Here is a data structure that can efficiently perform all your operations:
I am going to name it as BitmapArray for this explanation.
Thinking about this, obviously, only for the described operations, a sorted array with bitmaps in the form of keys and weights (your doubling), since the values ββwill be quite effective.
Bitmaps are what support membership in your set. Since you said that the range of integers in a set is 1-10,000, we can maintain information about any set with a raster picture 10,000 in length.
It will be difficult to sort the array, where the keys can reach 2 ^ 10000, but you can be reasonable in implementing the comparison function as follows:
- Iterate from left to right on two bitmaps
- XOR bits for each index
- Say you get 1 at the i-th position.
- Whichever bitmap was 1 in the i-th position more
- If you never get 1, they are equal.
I know this is still a slow comparison. But not too slow. Here is the reference fiddle that I made on bitmaps with a length of 10000. This is in Javascript, if you are going to write in Java, it will work even better.
function runTest() { var num = document.getElementById("txtValue").value; num = isNaN(num * 1) ? 0 : num * 1; bitmap1 = convertToBitmap(10000, num); bitmap2 = convertToBitmap(10000, num); before = new Date().getMilliseconds(); var result = firstIsGreater(bitmap1, bitmap2, 10000); after = new Date().getMilliseconds(); alert(result + " in time: " + (after-before) + " ms"); } function convertToBitmap(size, number) { var bits = new Array(); var q = number; do { bits.push(q % 2); q = Math.floor(q / 2); } while (q > 0); xbitArray = new Array(); for (var i = 0; i < size; i++) { xbitArray.push(0); } var j = xbitArray.length - 1; for (var i = bits.length - 1; i >= 0; i--) { xbitArray[j] = bits[i]; j-- } return xbitArray; } function firstIsGreater(bitArray1, bitArray2, lengthOfArrays) { for (var i = 0; i < lengthOfArrays; i++) { if (bitArray1[i] ^ bitArray2[i]) { if (bitArray1[i]) return true; else return false; } } return false; } document.getElementById("btnTest").onclick = function (e) { runTest(); };
Also, remember that you only need to do this once, when creating your own BitmapArray (or when combining), and then it will become quite effective for the operations that you most often perform:
Note : N is the length of the BitmapArray.
Add an integer to each set : worst / best time O (N). Flip from 0 to 1 in each bitmap.
Delete each set containing the given integer : the worst case is O (N).
- For each bitmap, check the bit that represents the given integer, if 1 mark it with an index.
- Compress an array by deleting all marked indices.

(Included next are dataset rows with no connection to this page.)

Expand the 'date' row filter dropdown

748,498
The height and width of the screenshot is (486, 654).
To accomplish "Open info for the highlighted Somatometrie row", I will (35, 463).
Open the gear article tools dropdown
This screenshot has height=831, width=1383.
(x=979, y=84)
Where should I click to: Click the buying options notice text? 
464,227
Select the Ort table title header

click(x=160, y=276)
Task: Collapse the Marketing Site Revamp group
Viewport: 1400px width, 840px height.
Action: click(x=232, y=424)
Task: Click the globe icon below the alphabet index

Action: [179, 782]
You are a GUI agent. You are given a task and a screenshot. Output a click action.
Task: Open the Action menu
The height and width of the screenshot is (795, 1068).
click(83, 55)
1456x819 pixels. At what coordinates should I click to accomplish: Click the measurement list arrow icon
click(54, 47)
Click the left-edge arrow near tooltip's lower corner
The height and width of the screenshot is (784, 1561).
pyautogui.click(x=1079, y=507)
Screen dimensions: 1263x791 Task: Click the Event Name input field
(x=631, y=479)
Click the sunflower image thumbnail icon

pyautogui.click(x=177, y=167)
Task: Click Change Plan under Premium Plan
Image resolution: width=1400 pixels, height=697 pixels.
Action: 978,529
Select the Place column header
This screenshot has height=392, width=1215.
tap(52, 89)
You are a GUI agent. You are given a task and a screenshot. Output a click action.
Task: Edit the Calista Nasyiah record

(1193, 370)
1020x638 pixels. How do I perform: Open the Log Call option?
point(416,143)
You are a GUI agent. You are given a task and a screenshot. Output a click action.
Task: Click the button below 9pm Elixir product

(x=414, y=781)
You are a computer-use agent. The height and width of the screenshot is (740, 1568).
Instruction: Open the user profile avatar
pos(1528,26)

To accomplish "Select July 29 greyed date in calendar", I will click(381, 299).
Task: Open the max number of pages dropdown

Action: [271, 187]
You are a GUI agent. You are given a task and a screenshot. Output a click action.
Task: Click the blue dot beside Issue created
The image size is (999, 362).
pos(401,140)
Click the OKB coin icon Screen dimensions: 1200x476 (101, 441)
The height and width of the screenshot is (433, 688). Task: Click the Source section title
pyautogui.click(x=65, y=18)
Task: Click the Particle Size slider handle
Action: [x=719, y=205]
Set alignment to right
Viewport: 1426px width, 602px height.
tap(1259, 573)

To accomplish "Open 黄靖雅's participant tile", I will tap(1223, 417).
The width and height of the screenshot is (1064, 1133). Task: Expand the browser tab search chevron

If you manage to set the scale to 0, it will be even more efficient. It is also very convenient if you want to delete all sets that have any element in a given set.
Combining two cards : the worst case is O (N1 + N2). Just like merging two sorted arrays, except that you again have to be smart in comparison.
Multiply all doubles by a given double : worst / best time O (N). Iterate and multiply each value by a double input.
Iterate over BitmapArray : worst case / best case O (1) for next element.